La diversité des thèmes présentés dans ces nouvelles, ainsi que la variété de leurs traitements, montrent que James Blish est une sorte de caméléon parmi les auteurs de science-fiction. Parti d'une conception assez van vogtienne – celle du héros qui ignore les limites exactes de ses pouvoirs, comme aussi la situation précise du conflit dans lequel il doit intervenir – qu'il développa dans un de ses premiers romans importants, « The warriors of day » - il en vint à une vision dans laquelle la science conditionnait la plupart des relations, et dictait l'optique du narrateur. Il en est parfois résulté une certaine froideur à l'égard des protagonistes ; non certes que ceux-ci fussent tenus pour négligeables, mais leurs destinées étaient considérées dans la limite où elles contribuaient à régler celles de leurs semblables.

Données d'ancrage pour captures d'écran
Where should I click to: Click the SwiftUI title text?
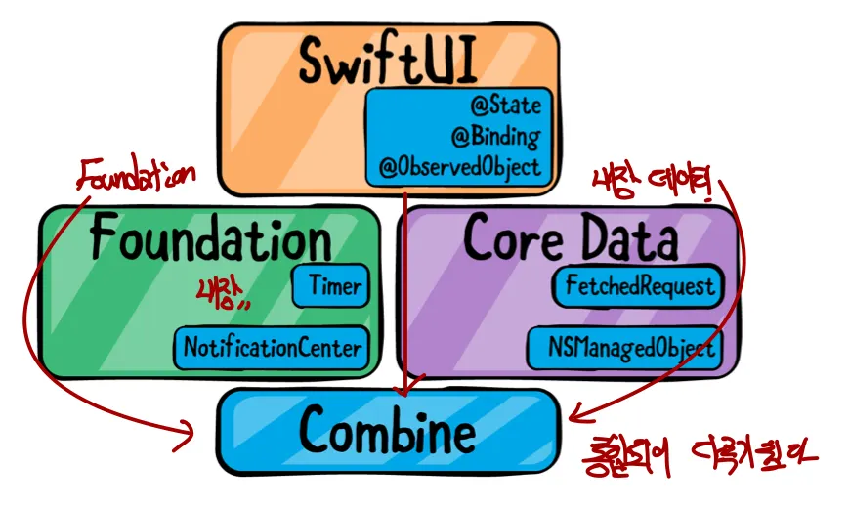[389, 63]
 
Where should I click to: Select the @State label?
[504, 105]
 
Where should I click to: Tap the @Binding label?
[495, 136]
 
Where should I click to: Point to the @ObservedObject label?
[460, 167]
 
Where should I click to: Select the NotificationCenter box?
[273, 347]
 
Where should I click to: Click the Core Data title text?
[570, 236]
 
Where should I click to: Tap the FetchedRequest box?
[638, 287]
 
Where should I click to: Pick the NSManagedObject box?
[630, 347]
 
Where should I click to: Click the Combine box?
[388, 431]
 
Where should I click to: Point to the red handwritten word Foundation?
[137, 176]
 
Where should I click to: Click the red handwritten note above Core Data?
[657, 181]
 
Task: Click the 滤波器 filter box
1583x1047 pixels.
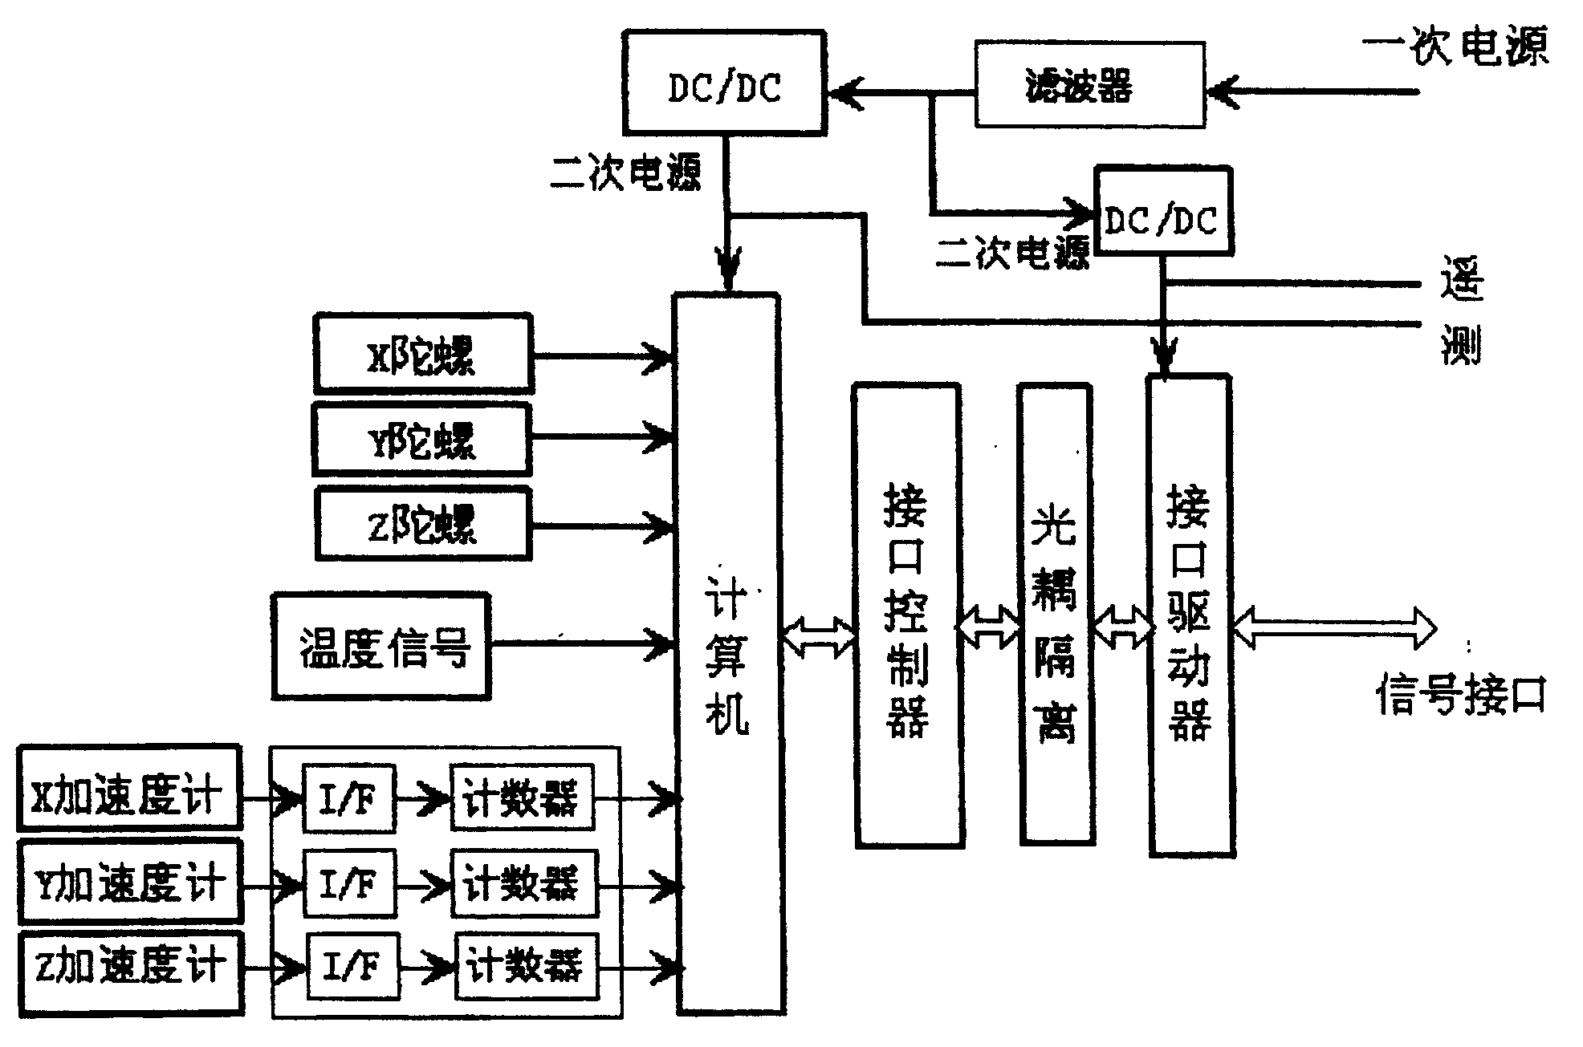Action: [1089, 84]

## DESCRIPTION DE LA TÂCHE
Recopiez, dans le texte sur James Blish, le passage compris entre « La diversité des » et « de leurs semblables. », ces mots inclus.

## RÉPONSE
La diversité des thèmes présentés dans ces nouvelles, ainsi que la variété de leurs traitements, montrent que James Blish est une sorte de caméléon parmi les auteurs de science-fiction. Parti d'une conception assez van vogtienne – celle du héros qui ignore les limites exactes de ses pouvoirs, comme aussi la situation précise du conflit dans lequel il doit intervenir – qu'il développa dans un de ses premiers romans importants, « The warriors of day » - il en vint à une vision dans laquelle la science conditionnait la plupart des relations, et dictait l'optique du narrateur. Il en est parfois résulté une certaine froideur à l'égard des protagonistes ; non certes que ceux-ci fussent tenus pour négligeables, mais leurs destinées étaient considérées dans la limite où elles contribuaient à régler celles de leurs semblables.